Ce texte vous est proposé en partenariat avec la revue « Personnel » éditée par l'ANDRH.
C'est une curieuse affaire à laquelle a été confrontée, il y a deux ans, cette entreprise industrielle. Certains de ses chercheurs, travaillant tous dans le même laboratoire, sont contactés les uns après les autres par un cabinet de chasse de têtes pour des entretiens devant déboucher sur une proposition d’emploi beaucoup plus intéressante dans une autre entreprise. Quelques-uns des chercheurs, formés aux questions de sécurité, en parlent entre eux. Etonnés de cette invitation visant un seul et même service, ils portent l’affaire auprès de leur direction des ressources humaines. Un consultant en intelligence économique démontre que le cabinet de chasse de têtes a été missionné par un concurrent souhaitant disperser une équipe de scientifiques travaillant dans un domaine stratégique.

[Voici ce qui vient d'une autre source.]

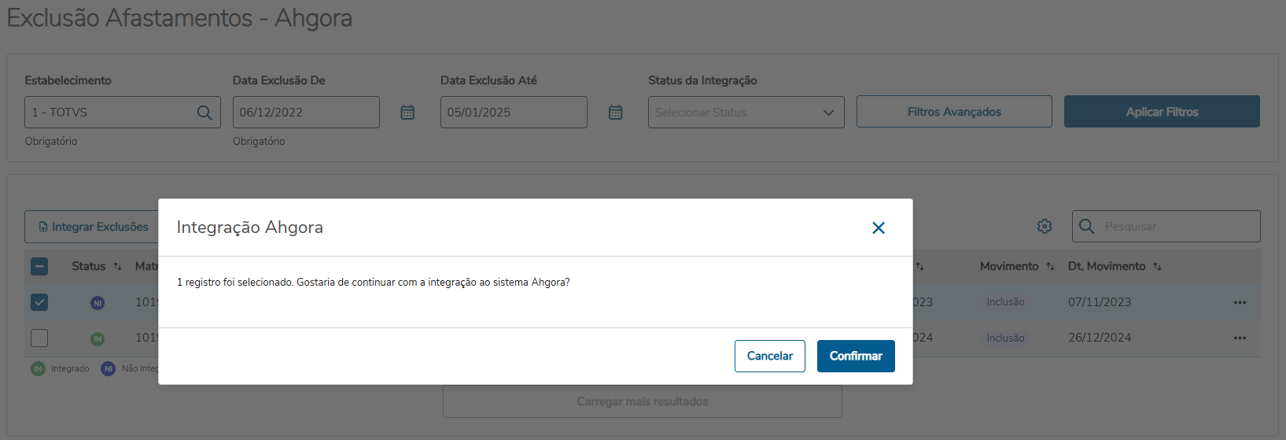Click the Confirmar button
1286x440 pixels.
point(856,356)
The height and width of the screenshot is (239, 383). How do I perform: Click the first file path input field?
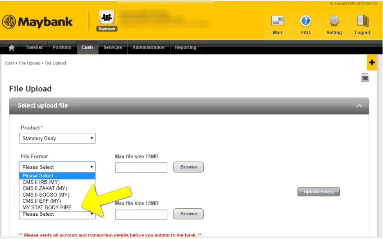[141, 167]

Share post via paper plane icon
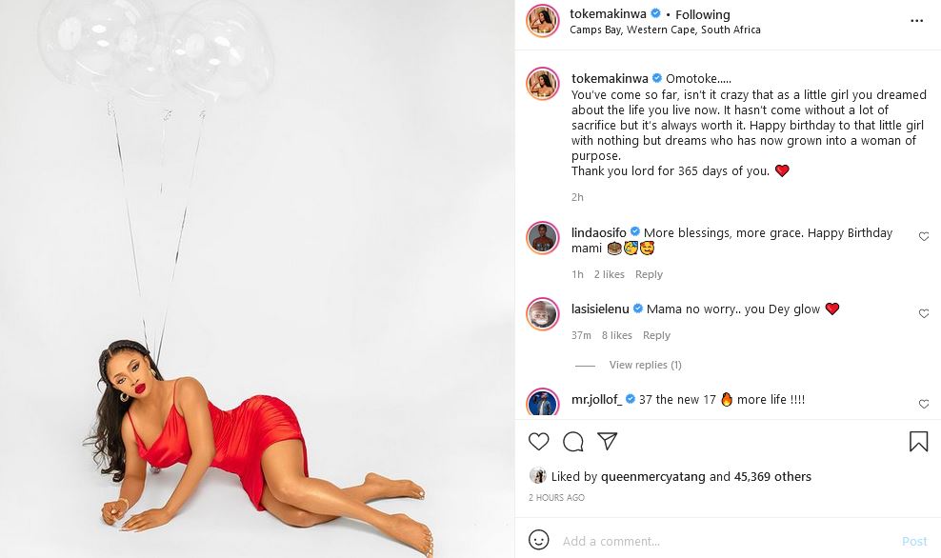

Dans un monde où les talents sont une ressource essentielle pour l’entreprise, et où certains n’hésitent pas à lancer des manœuvres obscures pour s’en emparer, l’intelligence économique apporte une aide considérable aux directions des ressources humaines.
Ce concept d’intelligence économique, né de la pratique, consiste à
rassembler des données, ces faits bruts, les vérifier, les recouper et
les mettre en lien afin de construire l’information qui permettra de
veiller sur l’environnement de l’entreprise, assurer sa sécurité et
influencer son environnement. Ces données relèvent de l’informel, du non
structuré. Ce sont des signaux faibles, ces éléments fragmentaires, peu
ou pas apparents, ne reposant pas sur des certitudes. C’est dans cet
univers informel, mouvant, que l’intelligence économique peut apporter
une aide aux directeurs des ressources humaines. Et particulièrement
dans le domaine de la gestion des talents, ces salariés-clés, managers
de haut niveau ou experts dans un domaine stratégique, dont le départ ou le désengagement peut provoquer des difficultés très importante pour l’entreprise. Ces talents sont à la fois le problème et la solution.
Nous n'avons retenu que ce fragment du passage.